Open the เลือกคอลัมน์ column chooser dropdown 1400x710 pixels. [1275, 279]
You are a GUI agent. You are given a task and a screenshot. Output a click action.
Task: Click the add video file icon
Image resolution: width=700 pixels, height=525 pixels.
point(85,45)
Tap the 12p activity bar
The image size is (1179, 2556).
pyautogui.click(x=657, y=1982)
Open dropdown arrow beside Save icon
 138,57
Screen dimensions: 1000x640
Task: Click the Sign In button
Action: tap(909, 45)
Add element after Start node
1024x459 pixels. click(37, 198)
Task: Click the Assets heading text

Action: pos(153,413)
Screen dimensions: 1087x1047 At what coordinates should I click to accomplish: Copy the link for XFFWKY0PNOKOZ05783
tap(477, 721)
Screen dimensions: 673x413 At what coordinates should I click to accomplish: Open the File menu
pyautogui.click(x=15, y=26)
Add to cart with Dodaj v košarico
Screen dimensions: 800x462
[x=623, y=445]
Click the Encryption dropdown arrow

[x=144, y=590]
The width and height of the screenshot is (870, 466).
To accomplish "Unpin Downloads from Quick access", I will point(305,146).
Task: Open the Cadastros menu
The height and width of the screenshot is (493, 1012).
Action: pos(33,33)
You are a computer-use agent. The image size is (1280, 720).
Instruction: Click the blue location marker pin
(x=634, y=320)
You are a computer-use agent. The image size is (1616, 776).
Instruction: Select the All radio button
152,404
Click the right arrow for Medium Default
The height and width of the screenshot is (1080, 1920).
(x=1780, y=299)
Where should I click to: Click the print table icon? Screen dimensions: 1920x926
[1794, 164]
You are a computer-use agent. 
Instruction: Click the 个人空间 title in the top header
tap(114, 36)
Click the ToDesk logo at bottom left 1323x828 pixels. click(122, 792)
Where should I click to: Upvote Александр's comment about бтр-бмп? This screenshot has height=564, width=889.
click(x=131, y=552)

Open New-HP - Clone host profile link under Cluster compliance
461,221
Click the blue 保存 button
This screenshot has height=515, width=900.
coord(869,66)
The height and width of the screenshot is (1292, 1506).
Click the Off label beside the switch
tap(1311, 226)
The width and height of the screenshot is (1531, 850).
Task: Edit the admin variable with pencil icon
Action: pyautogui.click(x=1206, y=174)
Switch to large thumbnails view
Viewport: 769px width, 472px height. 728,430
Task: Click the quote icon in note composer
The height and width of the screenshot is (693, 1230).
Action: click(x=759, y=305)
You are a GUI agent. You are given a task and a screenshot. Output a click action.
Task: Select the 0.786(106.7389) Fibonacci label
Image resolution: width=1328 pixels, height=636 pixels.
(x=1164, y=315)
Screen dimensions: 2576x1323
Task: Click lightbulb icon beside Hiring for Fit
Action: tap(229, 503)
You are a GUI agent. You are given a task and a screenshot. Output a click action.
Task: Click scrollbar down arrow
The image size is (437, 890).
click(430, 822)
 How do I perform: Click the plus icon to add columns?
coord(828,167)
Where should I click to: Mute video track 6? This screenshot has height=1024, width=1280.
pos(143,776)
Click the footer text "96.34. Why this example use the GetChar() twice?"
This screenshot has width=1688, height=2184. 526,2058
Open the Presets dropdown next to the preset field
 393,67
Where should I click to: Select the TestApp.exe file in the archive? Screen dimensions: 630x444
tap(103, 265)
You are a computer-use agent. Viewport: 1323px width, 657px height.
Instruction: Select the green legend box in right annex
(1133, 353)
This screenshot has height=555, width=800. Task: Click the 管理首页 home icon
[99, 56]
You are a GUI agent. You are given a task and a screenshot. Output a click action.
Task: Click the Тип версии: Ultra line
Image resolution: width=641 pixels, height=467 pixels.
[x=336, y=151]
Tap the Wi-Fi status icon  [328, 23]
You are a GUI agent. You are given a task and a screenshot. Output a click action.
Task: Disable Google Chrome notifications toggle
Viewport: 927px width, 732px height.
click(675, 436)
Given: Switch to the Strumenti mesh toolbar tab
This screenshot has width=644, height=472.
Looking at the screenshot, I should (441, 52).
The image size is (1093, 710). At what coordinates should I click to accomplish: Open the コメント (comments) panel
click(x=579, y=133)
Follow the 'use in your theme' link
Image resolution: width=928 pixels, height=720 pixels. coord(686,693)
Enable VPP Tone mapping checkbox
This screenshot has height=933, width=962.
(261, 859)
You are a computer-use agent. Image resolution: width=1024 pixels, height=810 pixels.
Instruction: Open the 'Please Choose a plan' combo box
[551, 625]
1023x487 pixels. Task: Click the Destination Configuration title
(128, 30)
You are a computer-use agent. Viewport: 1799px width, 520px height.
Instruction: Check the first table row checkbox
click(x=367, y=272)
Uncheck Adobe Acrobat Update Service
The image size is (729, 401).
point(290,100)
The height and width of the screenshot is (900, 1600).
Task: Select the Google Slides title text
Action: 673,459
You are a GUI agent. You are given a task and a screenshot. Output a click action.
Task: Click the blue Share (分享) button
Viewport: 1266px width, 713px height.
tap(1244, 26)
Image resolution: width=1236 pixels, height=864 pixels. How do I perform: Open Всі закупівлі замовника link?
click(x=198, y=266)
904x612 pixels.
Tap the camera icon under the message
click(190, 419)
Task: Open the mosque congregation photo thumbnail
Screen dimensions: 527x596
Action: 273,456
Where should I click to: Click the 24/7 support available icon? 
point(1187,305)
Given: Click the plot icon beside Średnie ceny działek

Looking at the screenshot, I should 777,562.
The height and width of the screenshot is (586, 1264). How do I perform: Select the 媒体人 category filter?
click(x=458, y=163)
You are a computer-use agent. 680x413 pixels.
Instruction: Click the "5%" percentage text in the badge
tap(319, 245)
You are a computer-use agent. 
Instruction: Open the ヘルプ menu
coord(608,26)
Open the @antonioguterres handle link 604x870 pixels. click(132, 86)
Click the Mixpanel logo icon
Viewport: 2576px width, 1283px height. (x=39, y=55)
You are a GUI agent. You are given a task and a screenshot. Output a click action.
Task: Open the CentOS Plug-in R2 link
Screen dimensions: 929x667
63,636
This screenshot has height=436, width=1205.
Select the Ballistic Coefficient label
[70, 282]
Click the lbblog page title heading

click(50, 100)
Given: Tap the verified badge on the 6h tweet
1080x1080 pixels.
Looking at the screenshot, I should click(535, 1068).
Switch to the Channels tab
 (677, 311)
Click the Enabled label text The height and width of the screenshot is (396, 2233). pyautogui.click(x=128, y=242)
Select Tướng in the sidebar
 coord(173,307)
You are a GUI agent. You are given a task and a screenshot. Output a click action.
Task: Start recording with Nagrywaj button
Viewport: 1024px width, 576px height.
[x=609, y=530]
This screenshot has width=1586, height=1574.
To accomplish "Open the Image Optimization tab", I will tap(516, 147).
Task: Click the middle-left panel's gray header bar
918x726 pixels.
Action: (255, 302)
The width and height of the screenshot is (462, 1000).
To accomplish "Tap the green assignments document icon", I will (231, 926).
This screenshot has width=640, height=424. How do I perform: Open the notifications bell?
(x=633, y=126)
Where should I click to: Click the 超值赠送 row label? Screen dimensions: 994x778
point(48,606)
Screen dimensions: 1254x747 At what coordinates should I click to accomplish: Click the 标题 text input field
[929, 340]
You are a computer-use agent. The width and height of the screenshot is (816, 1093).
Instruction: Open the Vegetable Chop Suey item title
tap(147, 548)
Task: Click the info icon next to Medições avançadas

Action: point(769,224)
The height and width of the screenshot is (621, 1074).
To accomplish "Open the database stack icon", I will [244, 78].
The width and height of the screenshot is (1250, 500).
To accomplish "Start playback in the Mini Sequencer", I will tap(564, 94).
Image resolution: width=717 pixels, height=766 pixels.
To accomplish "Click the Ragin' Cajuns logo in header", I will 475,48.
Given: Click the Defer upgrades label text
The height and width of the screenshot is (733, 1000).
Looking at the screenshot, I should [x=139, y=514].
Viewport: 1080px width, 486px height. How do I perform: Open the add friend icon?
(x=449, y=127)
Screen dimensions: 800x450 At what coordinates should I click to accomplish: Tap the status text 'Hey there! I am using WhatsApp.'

_TASK PROMPT_
Please quote nothing but the lines from the line with "Instruction: Open the Vegetable" through the end of the data above, exactly as written, ends included.

_EXERCISE OUTPUT_
Instruction: Open the Vegetable Chop Suey item title
tap(147, 548)
Task: Click the info icon next to Medições avançadas

Action: point(769,224)
The height and width of the screenshot is (621, 1074).
To accomplish "Open the database stack icon", I will [244, 78].
The width and height of the screenshot is (1250, 500).
To accomplish "Start playback in the Mini Sequencer", I will tap(564, 94).
Image resolution: width=717 pixels, height=766 pixels.
To accomplish "Click the Ragin' Cajuns logo in header", I will 475,48.
Given: Click the Defer upgrades label text
The height and width of the screenshot is (733, 1000).
Looking at the screenshot, I should [x=139, y=514].
Viewport: 1080px width, 486px height. How do I perform: Open the add friend icon?
(x=449, y=127)
Screen dimensions: 800x450 At what coordinates should I click to accomplish: Tap the status text 'Hey there! I am using WhatsApp.'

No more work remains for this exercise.